Air Canada Flight 624 was a scheduled Canadian domestic passenger flight from Toronto Pearson International Airport to Halifax Stanfield International Airport in Halifax, Nova Scotia. During heavy snow and poor visibility, at 00:43 ADT (03:43 UTC) on 29 March 2015, the Airbus A320-211 landed short of the runway and was severely damaged. Twenty-six people were injured.

Accident
Air Canada Flight 624 departed from Toronto Pearson International Airport (YYZ) bound for Halifax Stanfield International Airport (YHZ). It was carrying 133 passengers and five crew. The Airbus A320 operating the flight, registration C-FTJP, impacted the ground  short of the threshold of runway 05 (which is not equipped for precision landing), smashing through an ILS-LOC antenna array. This impact caused the landing gear to separate from the aircraft. The plane also impacted a power line, which cut power to the airport. The aircraft then climbed an embankment up to the runway level, skidded on its belly and stopped  past the threshold. The Halifax airport was without electricity for about 90 minutes.

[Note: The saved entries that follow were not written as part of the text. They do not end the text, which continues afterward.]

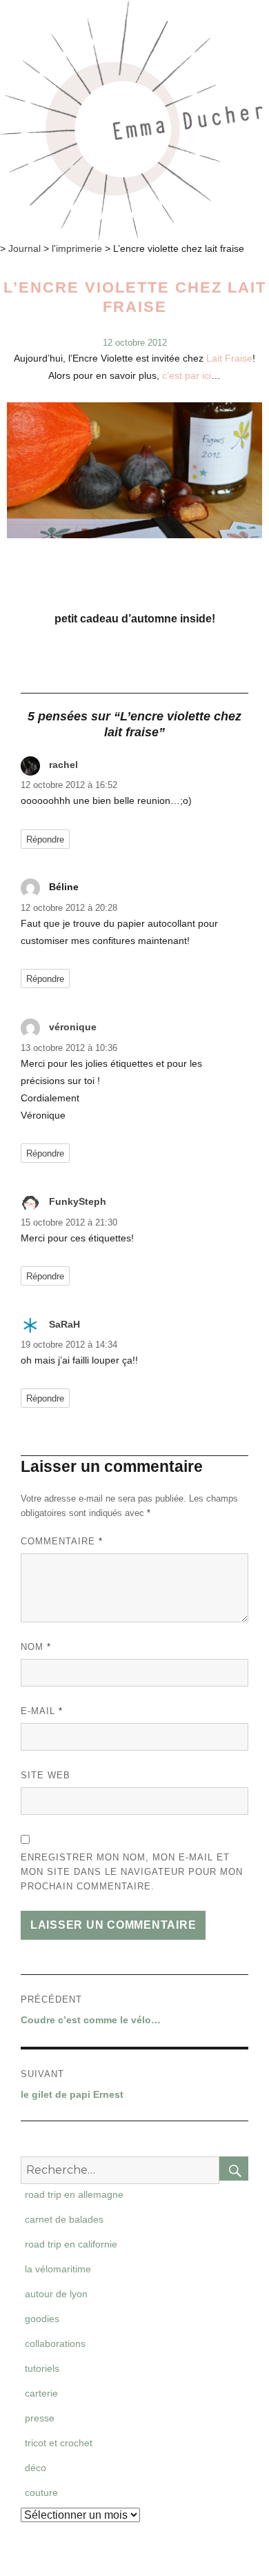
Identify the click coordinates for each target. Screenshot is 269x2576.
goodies (42, 2318)
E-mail (42, 1711)
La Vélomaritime (58, 2268)
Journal (24, 248)
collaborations (55, 2343)
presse (39, 2417)
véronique (73, 1026)
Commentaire (62, 1541)
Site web (45, 1775)
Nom (36, 1647)
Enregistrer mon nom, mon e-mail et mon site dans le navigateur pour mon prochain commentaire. (132, 1871)
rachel (63, 764)
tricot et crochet (58, 2442)
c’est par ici (186, 375)
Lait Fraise (229, 358)
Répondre (45, 839)
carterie (41, 2393)
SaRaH (64, 1324)
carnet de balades (64, 2219)
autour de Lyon (56, 2293)
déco (35, 2467)
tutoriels (42, 2368)
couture (41, 2492)
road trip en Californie (71, 2244)
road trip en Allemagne (74, 2194)
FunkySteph (77, 1201)
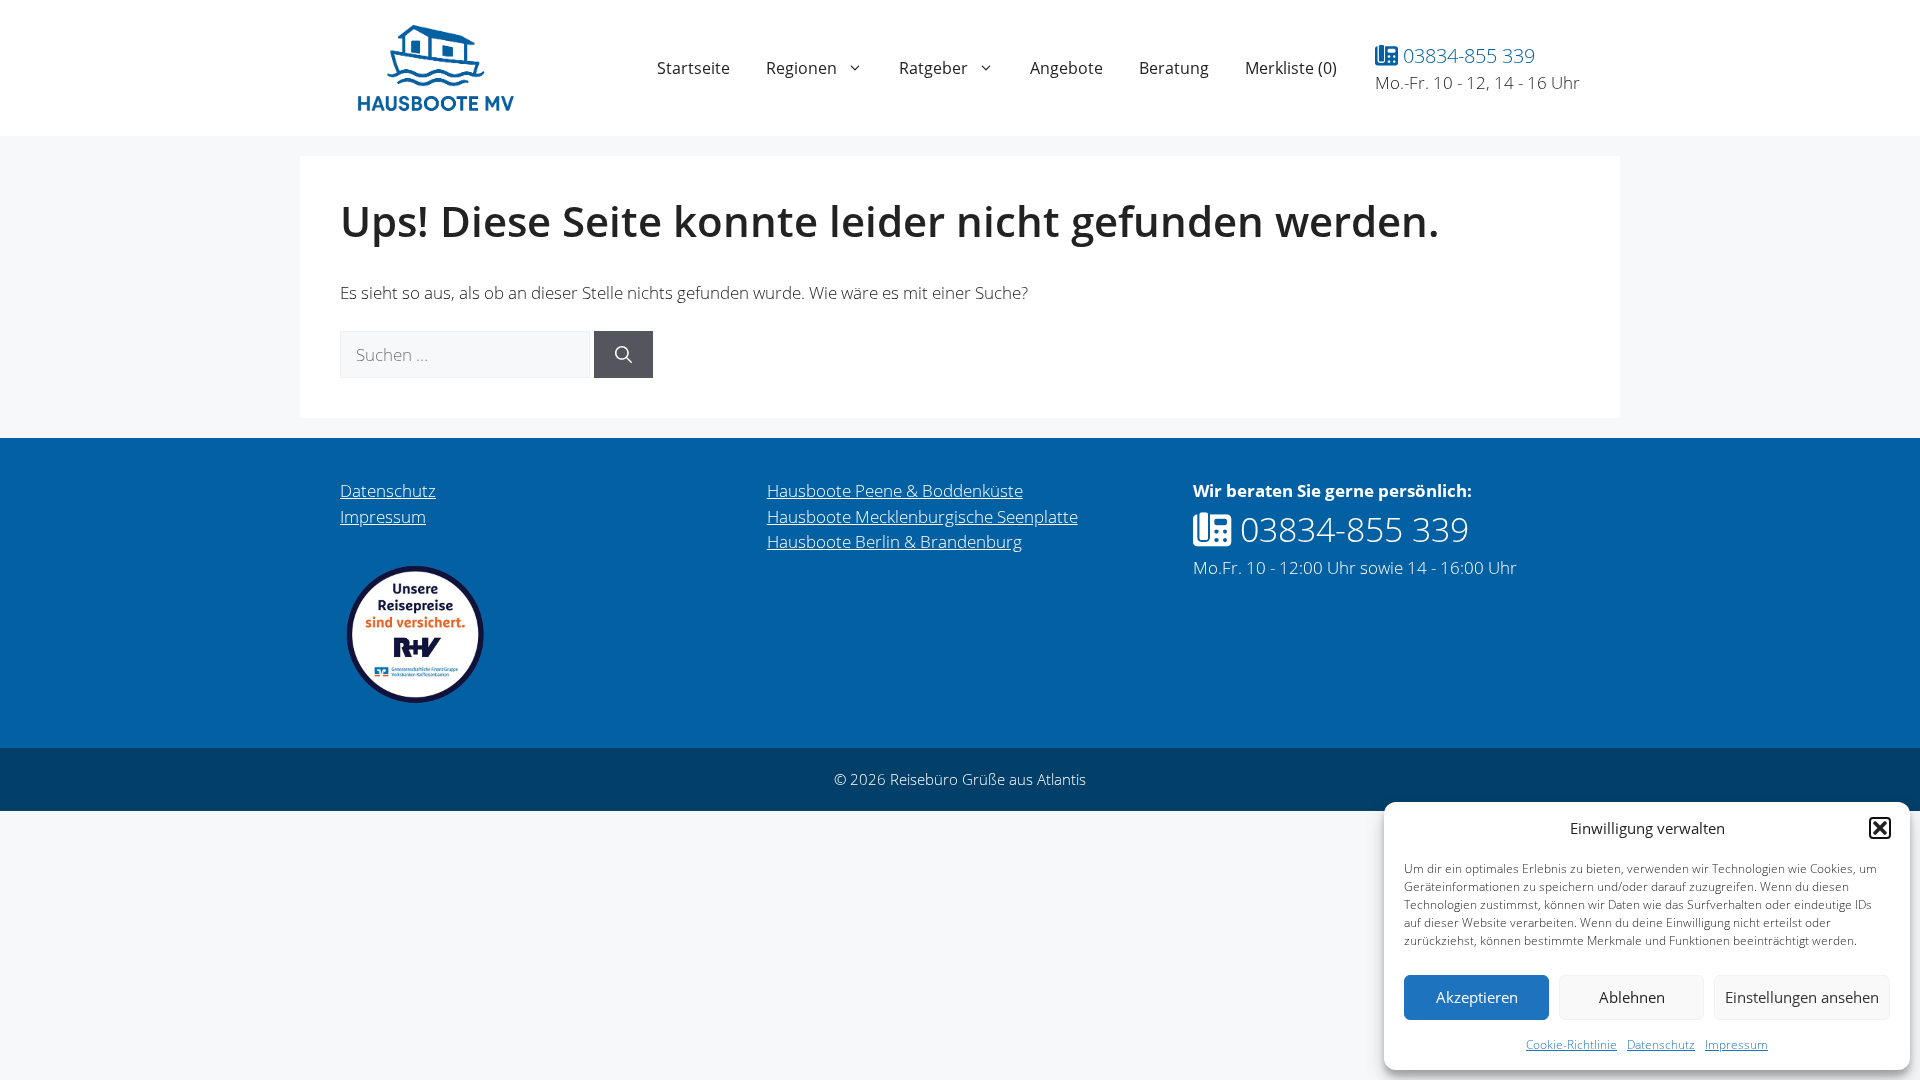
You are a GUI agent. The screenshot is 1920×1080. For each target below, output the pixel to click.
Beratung (1174, 68)
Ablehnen (1632, 997)
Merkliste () (1291, 68)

The aircraft was extensively damaged, having lost all landing gear and its port engine. The wings and tailplane were also damaged. Both pilots, twenty-three passengers and a flight attendant were taken to hospital. None of the injuries were life-threatening, and all but one of those taken to hospital were released the same day. The weather at the time of the accident was described as "stormy" (winter conditions). The loss of power to the airport was due to the aircraft clipping transmission lines before hitting the ground. Electricity was restored to the airport by 02:12 ADT.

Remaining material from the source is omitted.